Söz konusu sorunu çözmek, perakende satış şirketlerinin TRT’ye olan borç yükünün azaltılması, borcun taksitle ödeme imkanının sağlanması ve ihtilafların sulh yoluyla sonlandırılması amacıyla, TRT’nin enerji payı alacağının yapılandırılmasına ilişin usul ve esaslar, Bazı Alacakların Yeniden Yapılandırması ile Bazı Kanunlarda Değişiklik Yapılmasına Dair Kanun’un 4.4 maddesinde belirlenmiştir. Anılan hüküm uyarınca; Kanun’un yayınlandığı tarihte dahil olmak üzere bu tarihe kadar vadesi geldiği halde ödenmemiş veya ödeme süresi geçmemiş olan elektrik enerjisi satış bedeli payının ve bu borca bağlı gecikme faizinin yapılandırılması için Kanunun yayımı tarihini izleyen ikinci ayın sonuna kadar başvuruda bulunulması zorunlu kılınmıştır. Kanun’da belirtilen süre içerisinde borcun yapılanması talebinde bulunulması durumunda; bu alacağa bağlı gecikme faizi ve faizin tamamından vazgeçileceği düzenlenmiştir.
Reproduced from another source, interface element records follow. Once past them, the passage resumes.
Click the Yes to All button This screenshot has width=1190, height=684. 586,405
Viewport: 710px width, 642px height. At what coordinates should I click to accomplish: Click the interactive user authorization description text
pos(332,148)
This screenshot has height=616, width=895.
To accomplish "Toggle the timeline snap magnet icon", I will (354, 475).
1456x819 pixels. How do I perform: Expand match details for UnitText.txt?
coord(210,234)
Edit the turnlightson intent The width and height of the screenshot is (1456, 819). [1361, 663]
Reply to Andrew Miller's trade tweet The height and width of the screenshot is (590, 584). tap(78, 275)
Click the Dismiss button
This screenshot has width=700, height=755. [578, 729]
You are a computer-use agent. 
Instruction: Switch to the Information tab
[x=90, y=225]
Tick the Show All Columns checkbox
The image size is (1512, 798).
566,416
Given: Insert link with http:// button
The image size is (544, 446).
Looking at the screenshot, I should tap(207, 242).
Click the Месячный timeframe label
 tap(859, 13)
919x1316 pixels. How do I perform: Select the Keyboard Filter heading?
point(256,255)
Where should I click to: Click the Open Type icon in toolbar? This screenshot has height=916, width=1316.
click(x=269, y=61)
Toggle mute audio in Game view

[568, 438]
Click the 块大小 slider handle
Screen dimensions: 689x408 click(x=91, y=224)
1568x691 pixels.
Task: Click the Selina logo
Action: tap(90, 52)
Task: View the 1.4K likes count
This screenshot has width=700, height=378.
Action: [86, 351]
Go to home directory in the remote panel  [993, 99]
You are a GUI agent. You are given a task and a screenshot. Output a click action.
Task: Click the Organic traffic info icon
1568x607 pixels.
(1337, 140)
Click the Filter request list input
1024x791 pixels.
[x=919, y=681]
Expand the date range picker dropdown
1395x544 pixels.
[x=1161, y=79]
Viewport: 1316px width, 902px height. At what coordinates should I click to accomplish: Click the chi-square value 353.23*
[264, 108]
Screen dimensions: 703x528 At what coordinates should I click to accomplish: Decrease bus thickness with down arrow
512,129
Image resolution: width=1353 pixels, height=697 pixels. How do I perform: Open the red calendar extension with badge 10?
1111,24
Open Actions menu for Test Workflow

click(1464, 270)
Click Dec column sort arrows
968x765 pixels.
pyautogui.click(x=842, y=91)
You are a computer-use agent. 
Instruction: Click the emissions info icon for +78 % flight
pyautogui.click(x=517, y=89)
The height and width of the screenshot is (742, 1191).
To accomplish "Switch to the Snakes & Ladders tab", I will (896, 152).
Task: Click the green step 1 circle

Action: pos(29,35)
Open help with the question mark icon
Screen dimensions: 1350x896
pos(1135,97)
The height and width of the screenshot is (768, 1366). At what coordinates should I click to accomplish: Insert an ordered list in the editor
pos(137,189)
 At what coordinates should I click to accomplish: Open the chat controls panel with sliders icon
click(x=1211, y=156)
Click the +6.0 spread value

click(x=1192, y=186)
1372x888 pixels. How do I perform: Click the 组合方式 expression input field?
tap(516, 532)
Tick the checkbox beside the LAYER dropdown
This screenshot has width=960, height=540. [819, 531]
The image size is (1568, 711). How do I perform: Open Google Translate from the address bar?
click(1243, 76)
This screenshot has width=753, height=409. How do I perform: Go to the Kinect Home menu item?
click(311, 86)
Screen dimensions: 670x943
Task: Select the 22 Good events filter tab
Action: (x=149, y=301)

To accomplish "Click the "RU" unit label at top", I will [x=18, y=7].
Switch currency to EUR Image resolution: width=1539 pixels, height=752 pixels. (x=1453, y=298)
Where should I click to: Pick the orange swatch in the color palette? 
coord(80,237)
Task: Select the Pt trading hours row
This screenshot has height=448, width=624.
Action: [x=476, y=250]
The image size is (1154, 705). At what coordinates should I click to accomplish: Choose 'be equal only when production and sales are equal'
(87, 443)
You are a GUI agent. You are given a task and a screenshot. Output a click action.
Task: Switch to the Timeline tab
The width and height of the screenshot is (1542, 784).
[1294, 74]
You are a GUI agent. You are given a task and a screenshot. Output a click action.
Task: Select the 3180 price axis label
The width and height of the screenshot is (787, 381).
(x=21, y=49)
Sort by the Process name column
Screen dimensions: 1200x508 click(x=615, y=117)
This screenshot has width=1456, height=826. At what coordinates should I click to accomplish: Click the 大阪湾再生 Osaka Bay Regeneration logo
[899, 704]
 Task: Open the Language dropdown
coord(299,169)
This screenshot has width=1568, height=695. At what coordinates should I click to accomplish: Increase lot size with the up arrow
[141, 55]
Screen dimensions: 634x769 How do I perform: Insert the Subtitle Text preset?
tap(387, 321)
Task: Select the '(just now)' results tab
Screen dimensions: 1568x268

Söz konusu Kanun’da düzenlenen faiz affından yararlanabilmek için, ödenecek tutarların ilk taksitinin bu Kanunun yayımı tarihini izleyen üçüncü aydan başlamak üzere Kanun’un 3. maddesinde öngörülen süre ve şekilde ödenmesi şartına bağlanmıştır (md. 4.4.a).
Perakende satış şirketlerinin Kanun kapsamında TRT’ye olan enerji payı borcunun taksitlendirilmesi ve faiz affından faydalanabilmesi için gerekli olan diğer bir şart ise TRT’ye karşı dava açmamaları, açılan bir dava varsa feragat etmeleri veya kabul etmeleri, kanun yollarından vazgeçmeleri, açılmış dava ve icra takiplerinde ilk taksit ödeme süresi içerisinde TRT tarafından hesaplanan dava ve icra takip masrafları ile vekâlet ücretlerinin ödenmesidir (md.4.4.b). Kanun’da bu fıkra kapsamına giren alacaklara karşılık bu Kanunun yayımı tarihinden önce ödenen tutarların bu fıkra hükümlerine dayanılarak red ve iade edilmeyeceği (md.4.4.c) ve bu fıkranın uygulanmasına ilişkin usul ve esasların TRT tarafından belirleneceği (md.4.4.ç) düzenlenmiştir.
Sonuç
Sonuç olarak söz konusu kanun ile geçmişte Elektrik Dağıtım Şirketlerinin, ayrışma sonrası ise Elektrik Perakende Satış Şirketlerinin, TEDAŞ ve EPDK kararları sebebiyle TRT’ye eksik ödedikleri elektrik enerjisi payını ödemesine ilişkin usul esaslar düzenlenerek, özelleştirme yöntemi ile özel sektöre devredilen bu şirketlerin kamuya olan borç yükünü azaltma ve taksitle ödeme imkânı verilmiştir. Bu yönüyle kanun özel sektör açısından olumlu karşılanacak bir düzenleme getirmiştir.